Perhaps the most important clue to the ways in which a healthy religious life can support science at its core was given by the Nobel Laureate Isidor I. Rabi when once asked why he became a scientist:
”My mother made me a scientist without ever intending it. Every other Jewish mother in Brooklyn would ask her child after school: ‘So? Did you learn anything today?’ But not my mother. She always asked me a different question. ‘Izzy,’ she would say, ‘did you ask a good question today?’ That difference – asking good questions -made me become a scientist!”
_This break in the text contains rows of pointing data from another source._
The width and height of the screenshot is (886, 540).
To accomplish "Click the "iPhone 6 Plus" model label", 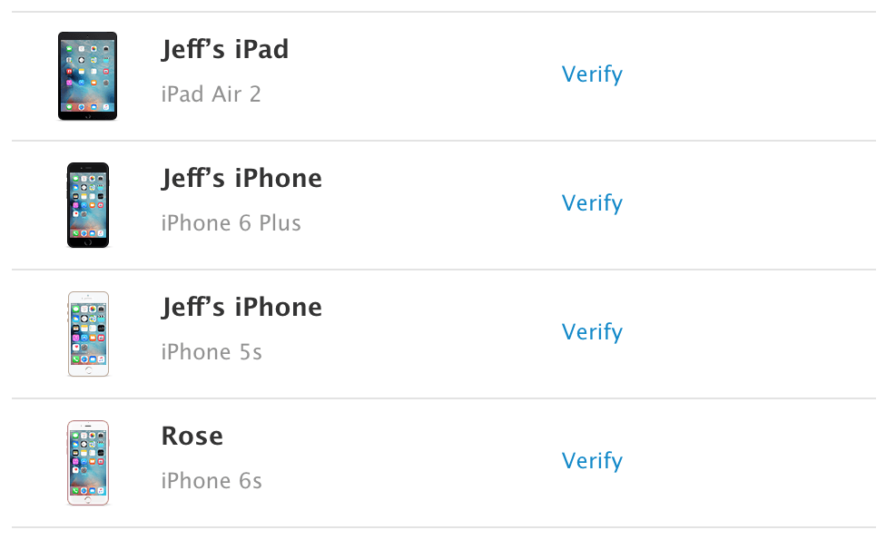I will 231,223.
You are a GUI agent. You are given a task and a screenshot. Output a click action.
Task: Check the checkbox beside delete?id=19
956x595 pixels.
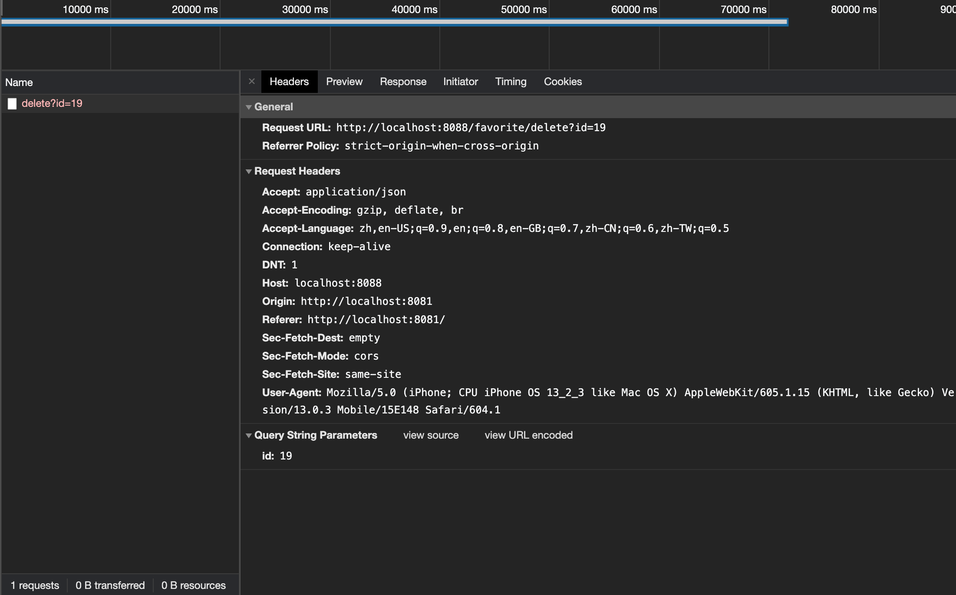[x=12, y=104]
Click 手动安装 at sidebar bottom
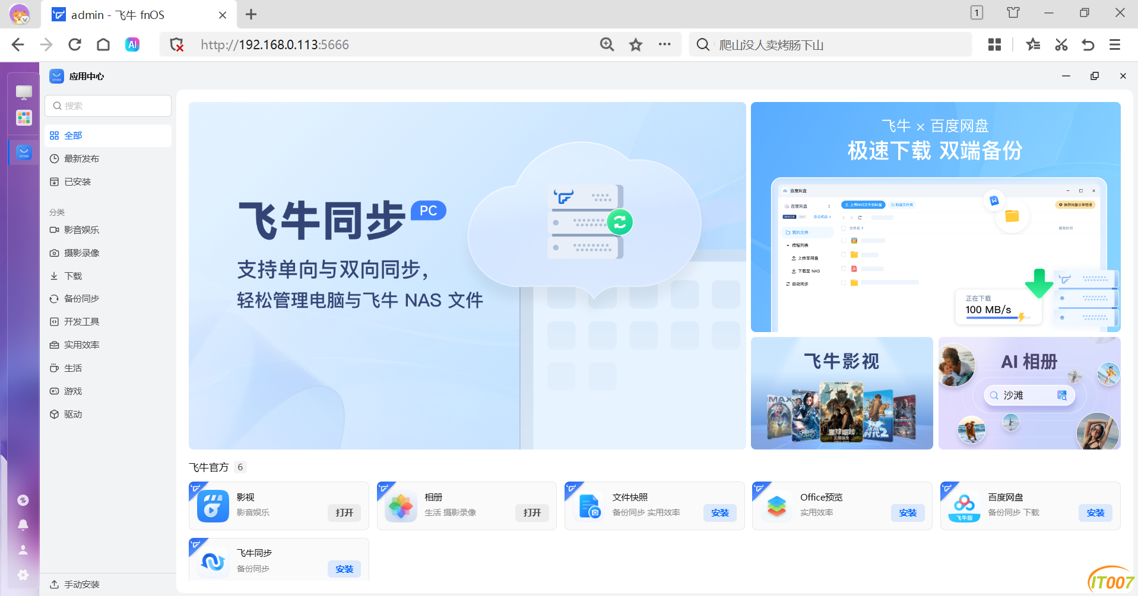1138x596 pixels. click(81, 585)
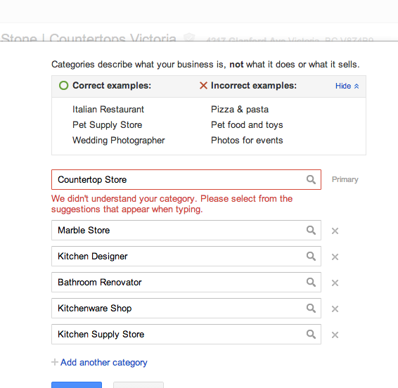Click search icon in Kitchen Designer field
This screenshot has width=398, height=388.
[x=311, y=257]
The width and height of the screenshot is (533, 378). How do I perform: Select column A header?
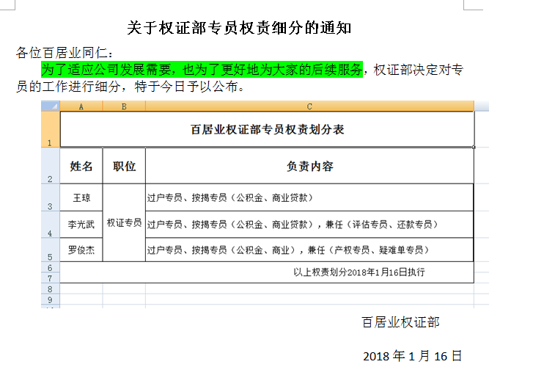pos(81,106)
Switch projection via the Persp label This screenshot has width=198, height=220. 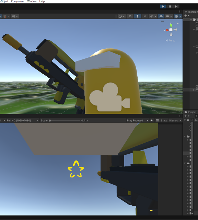171,41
As it turns out, ‘Izzy”s mother was displaying the most faithful awareness of her Jewish tradition – for any close reader of the Bible (this ought to include Christians as well of course) is immediately struck by the importance all the writings urge of questions. One of the tired and uninformed canards in the science and religion conversation is that the latter cuts off questions in place of acceptance of dogma. Nothing could be less accurate. One of the oldest nature-wisdom poems we possess is to be found as ‘The Lord’s Answer’ in the Book of Job. It consists entirely of questions about the workings of the natural world, from the stars to the lightning and snow, to the wild animals and the trees.
The very greatest question, ‘What is Truth?’ appears at one of the most climactic moments of the whole Biblical narrative, in the tense and probing discourse between Jesus and Pilate before the crucifixion. There is no greater gift to those who would seek to know and to understand than a great question.